Selected extract:

--- Begin ---

More than 45% of 165 U.S. employers polled in October 2014 by the International Foundation of Employee Benefit Plans said they use health-contingent incentives tied to their employees’ group health benefits. Sixty percent offer some manner of health-contingent wellness incentive to their employees. Roughly half of those employers offer financial rewards to employees who complete weight-loss programs, fitness challenges and other health-related activities, according to the foundation's “2015 Workplace Wellness Trends Survey.”

More than half of employers offering health-contingent incentives have elected to reward their employees for measurable improvements in employees' health outcomes, such as achieving or maintaining a healthy weight, reducing their cholesterol or quitting smoking, the survey results said.

Sixteen percent of employers that offer health-contingent incentives use both activity-based and outcomes-based models.

Among employers offering outcomes-based incentives, 54.8% said they've tied the rewards to tobacco cessation programs, while 57.1% said they reward their employees for improvements in their health risk assessment and/or biometric screening results.

--- End ---

Extracted entries:

--- Begin ---

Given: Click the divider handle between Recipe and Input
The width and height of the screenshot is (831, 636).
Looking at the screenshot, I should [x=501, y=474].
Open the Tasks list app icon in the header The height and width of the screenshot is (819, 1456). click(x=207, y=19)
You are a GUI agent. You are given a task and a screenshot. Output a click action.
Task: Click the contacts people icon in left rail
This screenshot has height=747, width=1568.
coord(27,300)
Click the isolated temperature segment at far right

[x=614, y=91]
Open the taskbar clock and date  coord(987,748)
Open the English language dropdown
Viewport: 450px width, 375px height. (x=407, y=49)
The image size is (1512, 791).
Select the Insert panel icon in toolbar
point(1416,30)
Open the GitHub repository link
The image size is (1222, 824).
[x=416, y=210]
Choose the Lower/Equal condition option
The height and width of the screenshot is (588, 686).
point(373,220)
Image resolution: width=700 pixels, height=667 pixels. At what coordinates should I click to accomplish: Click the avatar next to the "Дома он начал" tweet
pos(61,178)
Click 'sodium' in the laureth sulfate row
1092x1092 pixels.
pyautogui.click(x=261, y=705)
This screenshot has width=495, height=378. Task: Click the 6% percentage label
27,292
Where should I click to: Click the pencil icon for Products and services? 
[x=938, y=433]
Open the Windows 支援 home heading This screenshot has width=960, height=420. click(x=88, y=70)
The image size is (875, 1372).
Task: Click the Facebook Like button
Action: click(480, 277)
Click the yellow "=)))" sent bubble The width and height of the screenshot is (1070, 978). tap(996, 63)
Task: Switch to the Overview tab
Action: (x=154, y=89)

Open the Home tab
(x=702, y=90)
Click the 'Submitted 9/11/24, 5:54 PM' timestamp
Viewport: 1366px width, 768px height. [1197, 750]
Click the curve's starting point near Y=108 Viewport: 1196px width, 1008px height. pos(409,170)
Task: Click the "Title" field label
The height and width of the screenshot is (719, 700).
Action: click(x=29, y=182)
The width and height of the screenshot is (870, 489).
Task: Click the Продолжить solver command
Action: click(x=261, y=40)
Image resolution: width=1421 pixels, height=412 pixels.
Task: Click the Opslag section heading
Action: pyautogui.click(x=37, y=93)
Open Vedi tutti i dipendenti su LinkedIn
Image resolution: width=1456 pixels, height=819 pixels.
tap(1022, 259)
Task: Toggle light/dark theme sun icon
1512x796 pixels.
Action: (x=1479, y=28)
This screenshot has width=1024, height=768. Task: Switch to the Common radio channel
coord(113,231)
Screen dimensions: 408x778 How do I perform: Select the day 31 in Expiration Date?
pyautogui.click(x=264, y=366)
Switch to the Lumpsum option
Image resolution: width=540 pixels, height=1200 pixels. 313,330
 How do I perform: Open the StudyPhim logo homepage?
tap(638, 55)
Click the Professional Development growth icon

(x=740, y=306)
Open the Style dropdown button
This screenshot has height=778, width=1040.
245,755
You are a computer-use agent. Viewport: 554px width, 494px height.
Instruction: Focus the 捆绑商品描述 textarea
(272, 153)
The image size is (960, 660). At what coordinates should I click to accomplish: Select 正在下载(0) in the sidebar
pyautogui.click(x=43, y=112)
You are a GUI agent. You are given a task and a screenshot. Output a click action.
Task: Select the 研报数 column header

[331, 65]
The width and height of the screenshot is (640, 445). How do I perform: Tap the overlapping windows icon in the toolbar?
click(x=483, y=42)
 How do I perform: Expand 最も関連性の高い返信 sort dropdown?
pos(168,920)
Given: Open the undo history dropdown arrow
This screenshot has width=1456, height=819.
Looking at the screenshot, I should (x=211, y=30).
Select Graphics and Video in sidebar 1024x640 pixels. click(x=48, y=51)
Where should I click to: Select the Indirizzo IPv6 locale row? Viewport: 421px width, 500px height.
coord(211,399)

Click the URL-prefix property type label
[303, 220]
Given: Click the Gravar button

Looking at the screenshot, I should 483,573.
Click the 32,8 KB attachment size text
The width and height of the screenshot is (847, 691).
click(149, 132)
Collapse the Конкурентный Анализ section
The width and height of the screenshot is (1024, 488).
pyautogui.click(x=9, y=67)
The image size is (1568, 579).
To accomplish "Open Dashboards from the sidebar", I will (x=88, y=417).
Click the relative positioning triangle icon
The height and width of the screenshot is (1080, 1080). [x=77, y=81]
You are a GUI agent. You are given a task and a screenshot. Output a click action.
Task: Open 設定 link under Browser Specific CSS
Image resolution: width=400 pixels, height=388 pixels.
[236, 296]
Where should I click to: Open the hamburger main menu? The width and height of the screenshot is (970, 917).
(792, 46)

--- End ---

What you need to do:
1) According to the workplace wellness survey excerpt, what share of employers that offer health-contingent incentives use both activity-based and outcomes-based models?
2) Convert the entries into a JSON list of strings, one string per line, starting with the line with "Open the Windows" and going on through the line with "Click the curve's". Leave out blank lines.

Answer list:
1) Sixteen percent.

2)
[
  "Open the Windows 支援 home heading This screenshot has width=960, height=420. click(x=88, y=70)",
  "The image size is (875, 1372).",
  "Task: Click the Facebook Like button",
  "Action: click(480, 277)",
  "Click the yellow \"=)))\" sent bubble The width and height of the screenshot is (1070, 978). tap(996, 63)",
  "Task: Switch to the Overview tab",
  "Action: (x=154, y=89)",
  "Open the Home tab",
  "(x=702, y=90)",
  "Click the 'Submitted 9/11/24, 5:54 PM' timestamp",
  "Viewport: 1366px width, 768px height. [1197, 750]",
  "Click the curve's starting point near Y=108 Viewport: 1196px width, 1008px height. pos(409,170)"
]